熊を獲っていたころの話2025年11月07日 12時21分

 北の方の地方では熊の被害が止まらない。カミさんの郷の新潟県南魚沼市はどうだろうか。実家も、親戚たちの周辺にも、熊の目撃情報のマークがたくさんあった。あのへんの山道にはあちこちに「熊に注意」の看板がある。
 九州にはいない。熊のイメージといえば、熊本県のPRマスコットキャラクターの「くまもん」で、いつもは愛嬌をふりまく彼もさすがに肩身の狭い思いをしていることだろう。
 野性の熊から住民の命や生活を守るために、自衛隊の派遣や警察官のライフル銃の使用を認める事態になった。そこには狩猟で生計を立てていた「マタギの文化」はない。熊の毛皮や漢方の生薬・「熊の胆(い)」などは貴重な収入源だった。
 このごろ鉄砲で撃ち殺された熊たちは、どう処理されたのだろうか。
 こうなるとひと昔前の「日本人と熊の関係」が知りたくなる。そこで古い本を引っ張り出した。太平洋戦争がはじまった昭和16年発刊、定価1円60銭の『山村小記』(向山雅重著。山村書院)。何十年ぶりに手に取った。
 そのなかの一節、「熊を獲る」から以下を抜粋する。舞台は長野県・中央アルプスの空木岳(うつぎだけ)山麓である。

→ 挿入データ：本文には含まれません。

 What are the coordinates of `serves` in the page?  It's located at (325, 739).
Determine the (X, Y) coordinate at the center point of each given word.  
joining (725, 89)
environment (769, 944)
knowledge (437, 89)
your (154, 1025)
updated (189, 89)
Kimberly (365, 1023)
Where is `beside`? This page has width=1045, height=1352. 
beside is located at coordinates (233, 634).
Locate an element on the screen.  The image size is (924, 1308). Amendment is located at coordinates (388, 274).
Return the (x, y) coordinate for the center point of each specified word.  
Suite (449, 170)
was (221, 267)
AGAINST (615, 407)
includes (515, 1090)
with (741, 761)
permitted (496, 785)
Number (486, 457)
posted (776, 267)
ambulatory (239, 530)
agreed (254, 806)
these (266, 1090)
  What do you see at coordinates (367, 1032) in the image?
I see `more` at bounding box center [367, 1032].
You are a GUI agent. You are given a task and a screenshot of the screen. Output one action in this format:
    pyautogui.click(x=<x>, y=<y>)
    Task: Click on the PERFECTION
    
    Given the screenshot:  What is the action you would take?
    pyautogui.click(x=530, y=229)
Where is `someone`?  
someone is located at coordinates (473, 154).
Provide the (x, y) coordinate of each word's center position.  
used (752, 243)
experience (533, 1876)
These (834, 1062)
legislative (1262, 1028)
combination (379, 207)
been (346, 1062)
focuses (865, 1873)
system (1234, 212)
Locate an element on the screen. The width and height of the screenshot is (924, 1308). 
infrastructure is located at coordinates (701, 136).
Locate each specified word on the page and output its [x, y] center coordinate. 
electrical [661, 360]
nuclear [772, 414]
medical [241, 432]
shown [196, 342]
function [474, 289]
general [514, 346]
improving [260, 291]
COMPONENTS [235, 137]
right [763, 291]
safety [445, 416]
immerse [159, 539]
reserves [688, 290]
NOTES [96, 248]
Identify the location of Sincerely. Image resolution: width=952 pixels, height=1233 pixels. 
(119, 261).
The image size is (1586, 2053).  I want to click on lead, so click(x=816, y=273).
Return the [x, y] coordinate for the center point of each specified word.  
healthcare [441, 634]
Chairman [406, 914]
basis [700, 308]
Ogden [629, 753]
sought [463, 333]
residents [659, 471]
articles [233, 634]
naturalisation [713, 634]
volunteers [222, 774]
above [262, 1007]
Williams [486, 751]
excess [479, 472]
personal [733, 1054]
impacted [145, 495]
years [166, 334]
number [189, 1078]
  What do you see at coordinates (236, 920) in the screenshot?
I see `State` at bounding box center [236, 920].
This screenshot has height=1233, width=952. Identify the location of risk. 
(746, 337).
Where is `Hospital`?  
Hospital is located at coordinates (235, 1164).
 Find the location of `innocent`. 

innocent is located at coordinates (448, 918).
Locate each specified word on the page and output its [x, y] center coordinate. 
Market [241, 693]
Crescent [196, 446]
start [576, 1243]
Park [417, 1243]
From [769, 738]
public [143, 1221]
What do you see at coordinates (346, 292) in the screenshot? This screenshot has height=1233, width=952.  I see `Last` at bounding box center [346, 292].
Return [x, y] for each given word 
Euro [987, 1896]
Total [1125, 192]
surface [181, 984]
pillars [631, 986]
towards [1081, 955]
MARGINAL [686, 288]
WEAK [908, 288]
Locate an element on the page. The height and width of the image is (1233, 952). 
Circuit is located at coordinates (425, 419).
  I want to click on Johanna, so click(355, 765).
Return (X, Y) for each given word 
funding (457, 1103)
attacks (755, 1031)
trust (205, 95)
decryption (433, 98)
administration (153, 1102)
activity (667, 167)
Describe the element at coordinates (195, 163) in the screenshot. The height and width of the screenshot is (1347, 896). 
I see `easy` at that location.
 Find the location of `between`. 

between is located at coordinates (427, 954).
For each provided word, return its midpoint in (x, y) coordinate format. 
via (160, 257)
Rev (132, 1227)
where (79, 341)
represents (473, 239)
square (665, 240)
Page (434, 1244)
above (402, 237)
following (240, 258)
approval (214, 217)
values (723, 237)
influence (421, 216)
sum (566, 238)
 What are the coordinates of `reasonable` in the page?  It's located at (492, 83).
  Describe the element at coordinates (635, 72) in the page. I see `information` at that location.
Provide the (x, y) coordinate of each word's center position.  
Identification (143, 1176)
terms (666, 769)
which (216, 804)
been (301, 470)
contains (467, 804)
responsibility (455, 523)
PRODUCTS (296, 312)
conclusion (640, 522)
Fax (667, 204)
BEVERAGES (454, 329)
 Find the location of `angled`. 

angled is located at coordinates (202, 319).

 熊が穴に這入るのは初雪の頃で十月一杯ははいらぬが末方になるとぼつぼつ巣へはいる支度をする。(略)
 熊は二間位の深い穴へ這入つてゐるのもある。見えないのは口元で火を焚いて呼び出す。親父が悪谷(わるだに)で獲つた時はシャツ一枚になつてはいつた。二人づれで松明をつけ二間ばかりはいつて見ると堅井戸のやうになつてゐて底にはいつてゐた。松明の光で二射ちに撃つたが六尺位深い所だつたので輪なぐりで引出した程であつた。
 穴にゐるのは口元で火を焚くと顔を出して来る。そこを射つのであるが、場所のいい所なら燻(いぶ)して獲る。朝七時頃から一時頃まで燻せば死ぬ。さうして獲った事があるが、熊が苦しくなつて唸り出すと地響きがして雷鳴(かみなり)と思はれるくらゐな音をさせるから、慣れないものは一寸おそろしくなるのである。一息焚いて火を止めて見てゐると出て来る。そこを射つこともある。
 熊は射ちつけないと中々駄目だ。腹がすわつてゐさえすれば熊が傍へ寄つて来る程いいわけだ。一発できつとどこかへ弾はくすげる。熊に掻きつかれたら怪我はするが死ぬようなことはない。六尺位前に来ると立上がつて来て人を抱く、掻つからかすのと喰ひつくのと両方である。この立上つて来る時が一番射ちいい。熊を射つ弾は本弾(一つ弾)だからなるたけ傍へ寄して射つ方が樂なわけである。
 熊は下りは早くて六尺位なものは飛越え二間位はとび下り瞬きする間に来るが、上りは人みたいに遅くむつくらむつくらとやつて来る。だから上目に居て下から来るのを射つのは射ちいいし、後から射つのもいいわけである。

 このほかにも数日も熊の足跡を追ったり、犬をつかったり、また二十一貫もある熊なら素人に百円先(以上)で売れるといった記述もある。
 だからどうしたと言われれば返答に困るが、昔の猟師は熊のことをよく知っていた。
 知っているか、知らないか。ここが大事なところで、人間を怖がらなくなった熊から問われているような気がする。

■写真の柿の実は、先日、糸島をドライブしたときにちぎって来たもの。熊がいなくてよかった。